7.4 Add or subtract Levels
Often we find that it is necessary to collapse several categories into one. In the Democratic candidate example, we might want to collapse No one
, Other
and Undecided
into a single Other
category.
# This collapses the factor levels but I still have 3 rows of "other"
Dems %>%
mutate( Candidate = fct_collapse(Candidate, other = c('No one', 'Other', 'Undecided')) )
## # A tibble: 13 × 3
## Candidate Percent AgeOnElection
## <fct> <dbl> <dbl>
## 1 Elizabeth Warren 27 71
## 2 Joe Biden 25 77
## 3 Bernie Sanders 12 79
## 4 Pete Buttigieg 10 38
## 5 Kamala Harris 3 56
## 6 Cory Booker 2 51
## 7 Tulsi Gabbard 2 39
## 8 Amy Klobuchar 2 60
## 9 Tom Steyer 2 63
## 10 Andrew Yang 2 45
## 11 other 3 NA
## 12 other 1 NA
## 13 other 9 NA
# Collapse the factor, then summarize by adding up the percentages
Dems %>%
mutate( Candidate = fct_collapse(Candidate, other = c('No one', 'Other', 'Undecided')) ) %>%
group_by(Candidate) %>% summarize(Percent = sum(Percent)) %>%
mutate( Candidate = fct_reorder(Candidate, Percent) ) %>%
mutate( Candidate = fct_relevel(Candidate, 'other', after=0) ) %>%
ggplot( aes(x=Candidate, y=Percent)) + geom_col() + coord_flip()
7.5 Exercises
Exercise 1
In the package Lock5Data
there is a data set FloridaLakes
that contains water sample measurements from \(53\) lakes in Florida. Produce a bar graph that shows the Lake
and AvgMercury
variables, and make sure that the lakes are ordered by Average Mercury content. To fix the issue of lake labels being squished together, you could rotate the labels using a + theme(axis.text.x = element_text(angle = 90, hjust = 1))

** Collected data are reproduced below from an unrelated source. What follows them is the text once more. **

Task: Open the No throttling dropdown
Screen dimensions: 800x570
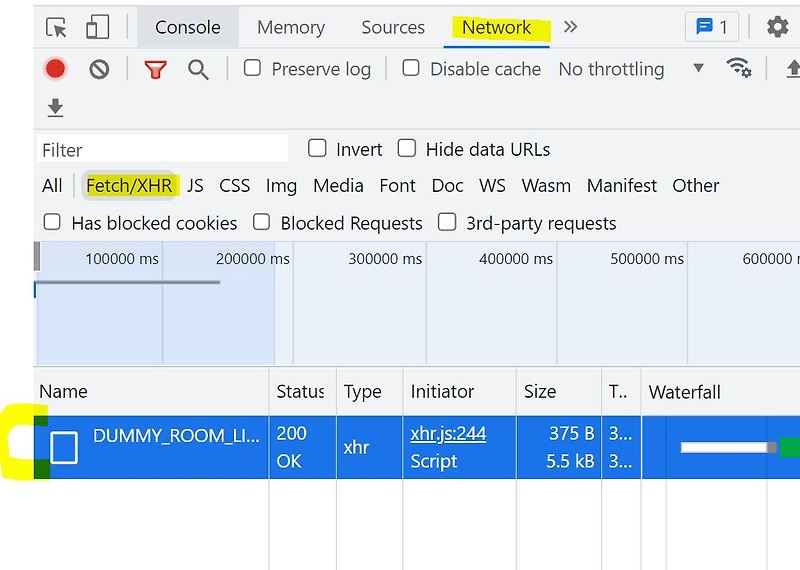Action: [632, 69]

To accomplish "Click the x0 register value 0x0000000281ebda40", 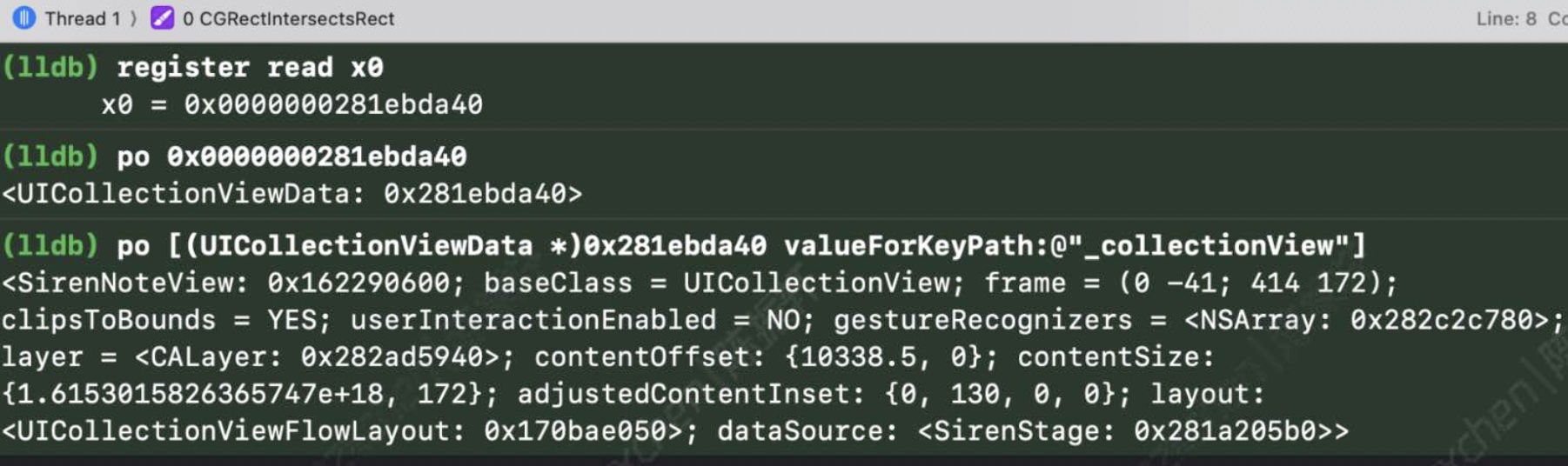I will coord(332,104).

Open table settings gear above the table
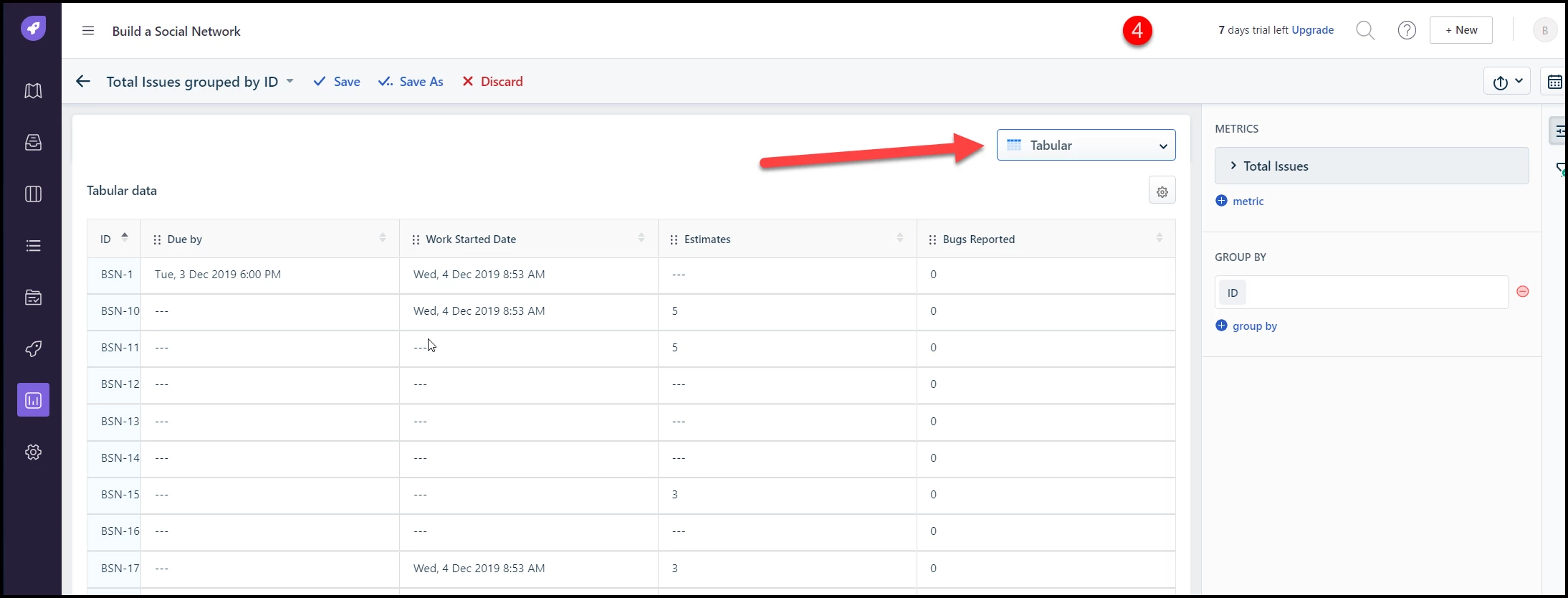point(1162,191)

or flipping the coordinate axes. However, you’ll likely want to resize the figure so the labels aren’t so squished. the chunk options fig.height
and fig.width
control the size of the resulting figure.
Exercise 2
In the package Lock5Data
, there is a data set FootballBrain
that has brain measurements for 75 individuals. The Group
variable has three levels: Control
is somebody that did not play football, FBNoConcuss
is a football player with no history of concussions, or FBConcuss
which is a football player with concussion history. The variable Cogniton
measures their testing composite reaction time score. Change the Group
labels to something that would make sense to a reader and create a box-plot graph of the groups vs cognition. Because there is no data for the Control
group, don’t show it on your graph. Also notice that the original data set column name misspells “cognition”.
Exercise 3
In the package Lock5Data
, there is a data set RestaurantTips
that gives tip data from the restaurant First Crush Bistro in Potsdam, NY. Make all necessary modifications to the Day
variable so that subsequent graphs and tables are labeled in a professional manner. Do a similar modification to the Credit
variable. Graph the Bill
versus the PctTip
for each Day
of the week where we use Day
as the variable to facet_grid or facet_wrap on. Also include information about if the bill was paid via credit card or cash.